植物性料理研究家うのゆきこです。
管理栄養士さんが教えている食育講座などでは、「バランスよく食べよう」という解説が行われています。
肉も大切、野菜も大切、という立場です。ただし、
現代人は野菜不足になりがちなので、野菜を意識して多めに食べよう、ということになっています。
しかし、ベジタリアンやマクロビ系の講座では、「肉は百害あって一利なし」といった内容の話が出ます。
つまりバランス云々ではなくそもそも肉は避けなさいという主張です。そういう主張をする人々は、カール・ルイスは肉食をやめてから陸上競技の成績が上がった。
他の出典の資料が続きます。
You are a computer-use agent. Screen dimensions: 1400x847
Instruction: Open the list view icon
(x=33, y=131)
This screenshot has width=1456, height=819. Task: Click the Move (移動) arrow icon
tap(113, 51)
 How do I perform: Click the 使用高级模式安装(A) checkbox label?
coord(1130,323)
ポール・マッカートニーもベジタリアンだのアインシュタイン博士もベジタリアンだ的な話をよくします。
実際、欧米には菜食主義者のアスリート、菜食主義者の映画俳優菜食主義者の科学者は多いですし、
アメリカ国民の少なくとも2000万人は菜食主義を標榜しています。
その反対に、「しっかり肉を食べよう」と主張する人もいます。そういう方々は、有名な医師のH先生は、ふだんからステーキを食べているから100歳になっても元気だった。
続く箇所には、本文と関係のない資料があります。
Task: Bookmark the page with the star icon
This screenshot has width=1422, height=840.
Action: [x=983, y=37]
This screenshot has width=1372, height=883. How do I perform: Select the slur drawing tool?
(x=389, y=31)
有名なコンサルタントのF先生も晩年になってもステーキを食べていた。
元メジャーリーガーのI選手は野菜を食べずに肉を食べていた。
登山家のMさんが高齢でもエベレストに登れたのは、日々の肉食のおかげだ。
といった話をしたりします。
また、
パレオフード=原始人が食べていたものこそ人間が本来食べるべきもの、
という考え方にもとづき、原始人は狩猟をしていたのだから肉は食べるべきものだ、
という主張もあり。
糖質制限を拡大解釈して肉食を礼賛する人もいます。
書店にいくと「肉を食べよう」的な本の隣に、「肉は食べるな」的な本が置いてあったりします。どっちなんだ!?!?と言いたくなりますね。
実際はどうかというと、専門家・権威者のあいだでも意見が分かれているというのがおそらく実情でしょう。政府の公式見解はどうかというと、
管理栄養士系の主張と同じで、「バランスよく食べよう」つまり肉もOKということになっています。
食事バランスガイドにも肉が載っています。管理栄養士は国家資格なので、国の主張と管理栄養士の主張が同じなのは当然なのですが。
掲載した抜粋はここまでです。